Rating:  Summary: needs more depth Review: I might have liked this better if I were still a teenager and a soccer fan. Paul was a well-drawn character, easy to sympathize with and easy to care about. However, I longed for a little ambiguity when it came to Eric. He was clearly an adolescent psychopath, yet having the line drawn between good and evil so clearly is dull; you can just turn on the TV or rent a movie. Books work when there's depth to more than the narrator: that way we have to think about what's going on rather than just going along for the ride. Also, I found it odd that there was no police investigation into the multiple deaths until the end, but then I don't live in a football-worshipping town. Tangerine made me very glad I didn't. Last, I also felt the author pulled the rug out from under us with the character of Joey - first he was a likeable guy, and then a racist jerk with an attitude. But you had to give Bloor credit there for not being predictable.
Rating:  Summary: Be sure to eat a tangerine before reading Review: Paul Fisher is a normal kid except for one thing, he has huge glasses.
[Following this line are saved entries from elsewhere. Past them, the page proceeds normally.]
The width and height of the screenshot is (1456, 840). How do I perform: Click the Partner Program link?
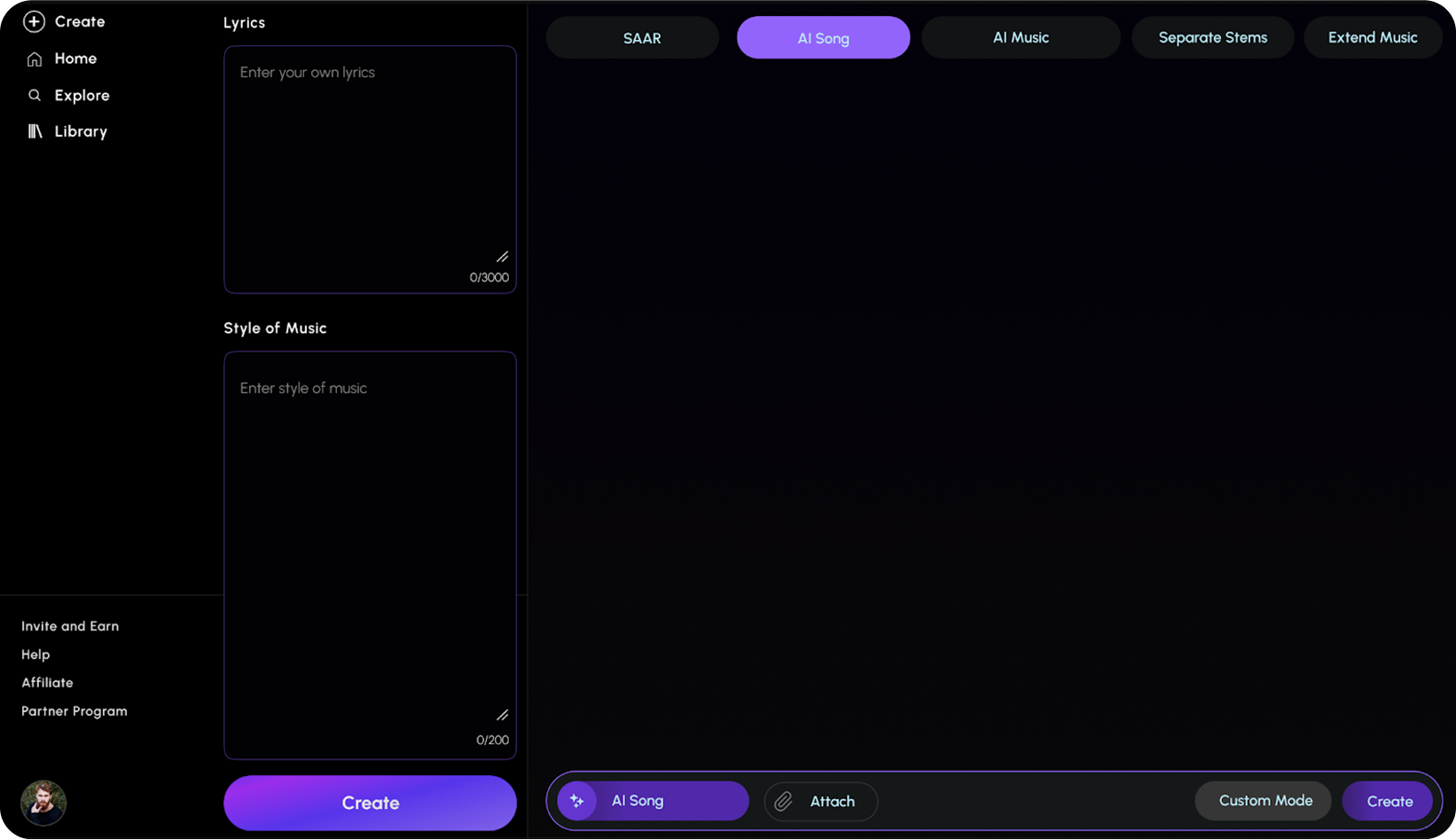tap(74, 710)
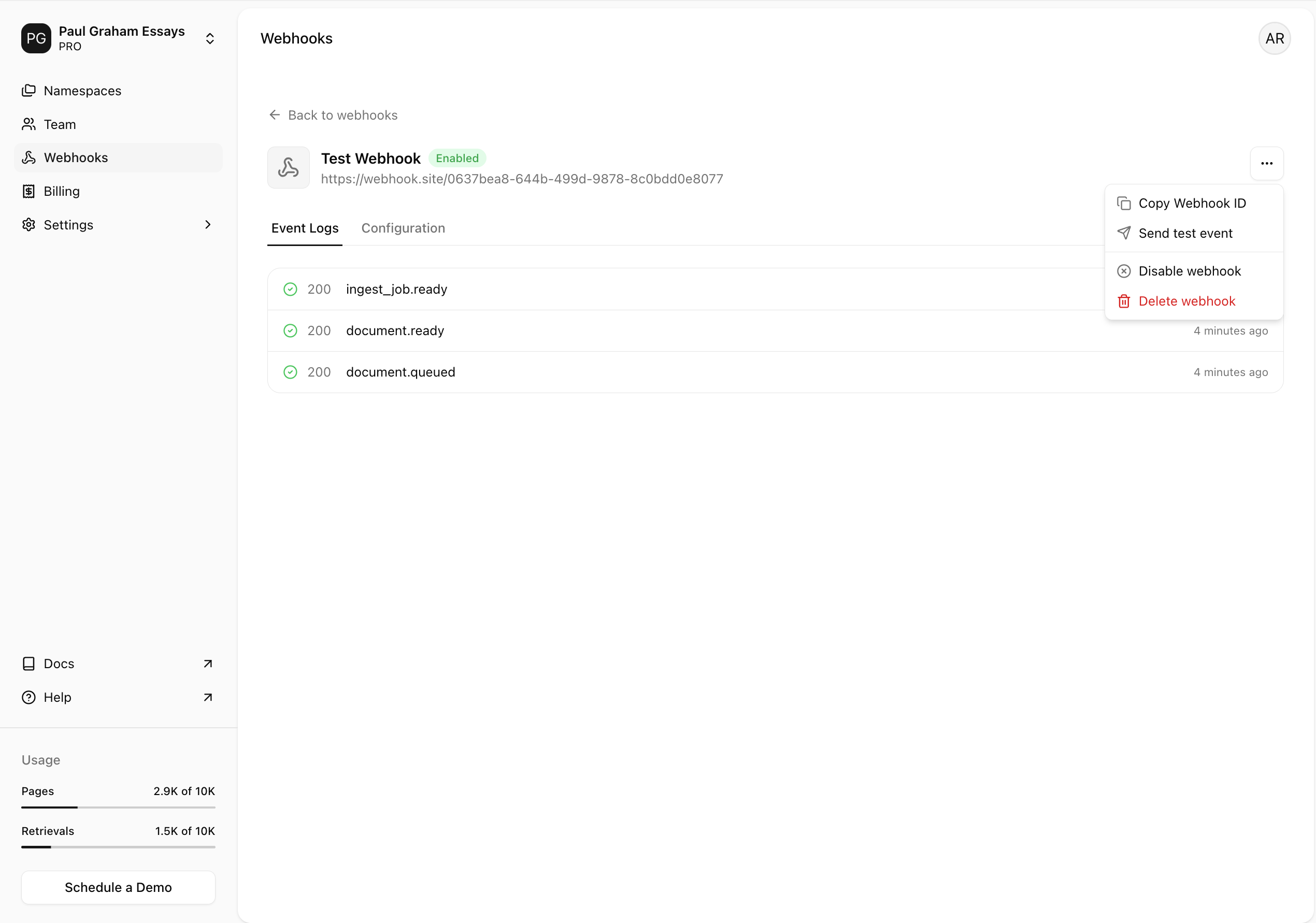
Task: Click the AR user avatar
Action: pyautogui.click(x=1274, y=38)
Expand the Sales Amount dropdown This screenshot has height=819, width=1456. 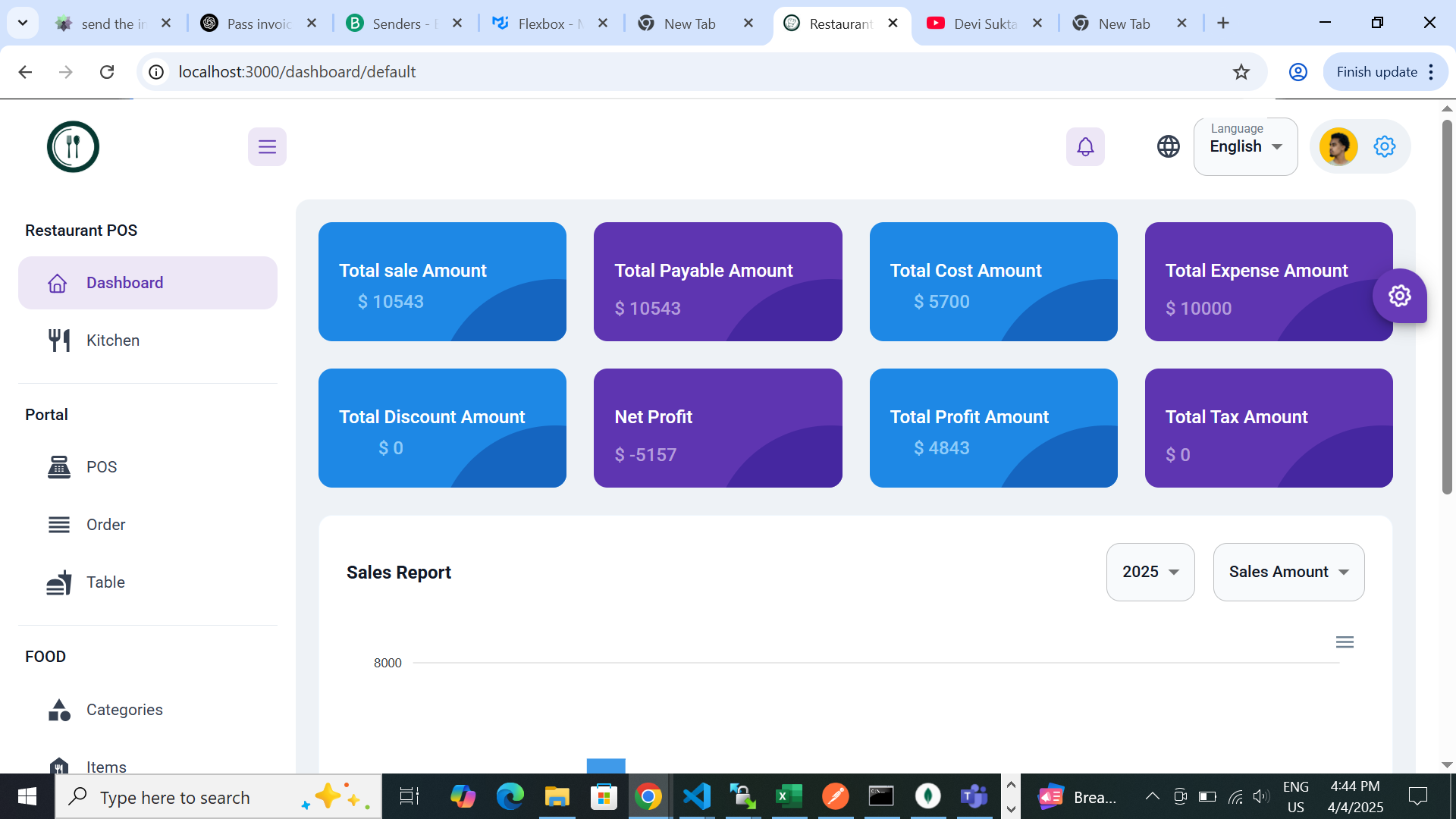(x=1288, y=572)
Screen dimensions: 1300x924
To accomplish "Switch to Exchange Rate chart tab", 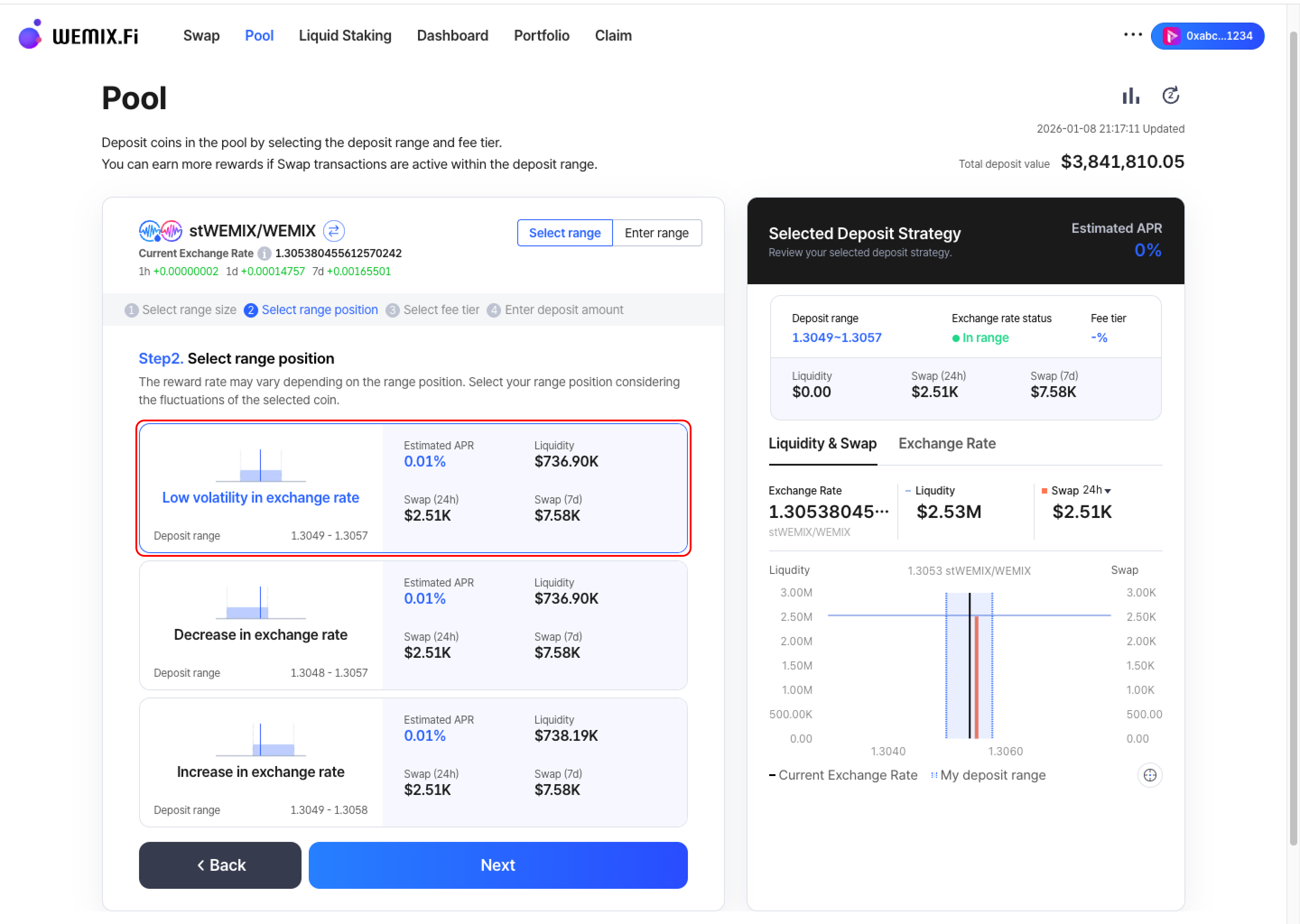I will [947, 443].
He doesn't remember how he got them, maybe from staring at a solar eclipse, but all he knows is that he has them. He has just moved to Tangerine county, Florida. The thing that sets this book though is his brother, Erik Fisher, who can kick a 50-yard field goal with deadly accuracy, because of this he is one of the towns hero's. But what everybody else see's isn't the true Erik, only one person can see the truth about him and that happens to be his little brother Paul. Paul is also on his school's smash-mouth soccer team the Tangerine War Eagles. All in all it is a very good book and it sometimes can be almost impossible to set it down.